Ok, this post is getting much too lengthy. My final major gripe is with the cheese factor. This was most prominant in the "Zion defense" portion of the movie. Ironically, this portion of the movie was probably my favorite overall, perhaps because it was just lots of mindless action. I would've enjoyed it more, however, if that "kid" that they introduced in the 2nd one wasn't running around spewing horrible dialogue the whole time. I swear, the absolute lamest part of the movie (and the trilogy as a whole) is when he's in the APU about to fire on Gate 13 to open it for the Hammer, and he stops to say:
UGH! I aboslutely cringed when he uttered that line. Whatever editor overlooked chopping that bit of dialogue out needs to be shot. Simply terrible. Does it get any cornier than that? The other major problem I have with this character is his absurd cheering at the end of the movie, when the war is over. The Sentinels are swarming the last line of human defenses, and then they just fly away. Upon seeing this, the kid promptly leaps up and screams, "THE WAR IS OVER! THE WAR IS OVER!" Um, and you know this, how? How in the fuck could you possibly start chanting a statement like this at that point? For all you know, those machines are just leaving so a more efficient wave of asshanding mechanics can come swoop in and beat down the human race. And don't give me that "But his faith in Neo convinced him that Neo had saved the world" crap. Don't give me that horseshit for a second. There was no way for any of those humans to believe the war was over at that point, yet they all start cheering like jackasses when this lame kid starts running around screaming that it's all gonna be OK. This ending felt very rushed to me.Neo...I believe!

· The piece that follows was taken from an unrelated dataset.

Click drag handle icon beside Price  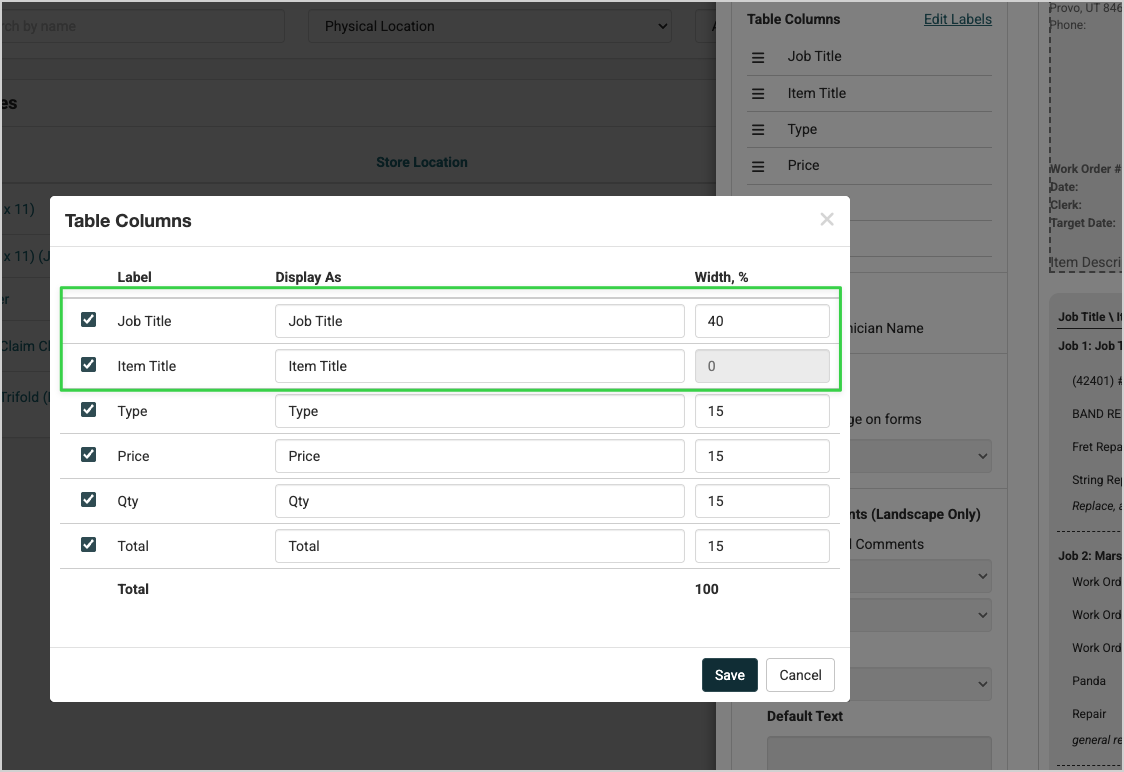(x=758, y=166)
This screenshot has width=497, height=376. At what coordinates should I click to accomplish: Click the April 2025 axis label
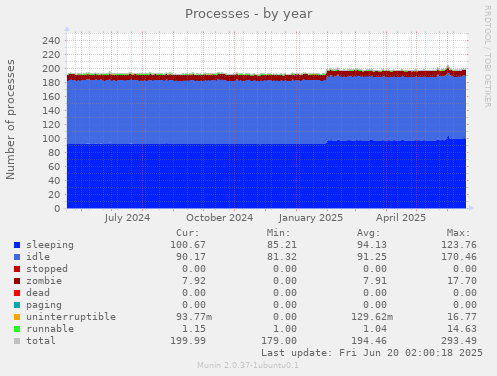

So I've gone through the trouble of detailing most of my major gripes with the movie, but that's not to say it wasn't without its plusses. Again, I did like the whole "Defending Zion" sequence, the first in-matrix fight was kinda cool, and the last fight with Neo and Agent Smith had some cool aspects (though it still doesn't top their showdown from the first flick - Best. Fight Scene. Evar.) But the ending was a bit too open-ended and "left to the viewer's imagination" for my liking. Perhaps it's because I didn't understand the message they were trying to get across. But hey, it's a movie, not rocket science - I want to be entertained, not brain teased.
Anyway, there is supposedly a really good overall interpretation of the story at this site: http://www.corporatemofo.com/stories/031109matrix.htm. I've not looked at it yet (as I'm not sure the work filter would like me going to a site called "Corporate Motherfucker") but I'll check it out eventually. Perhaps it can shed some light on some of the things I've touched on here.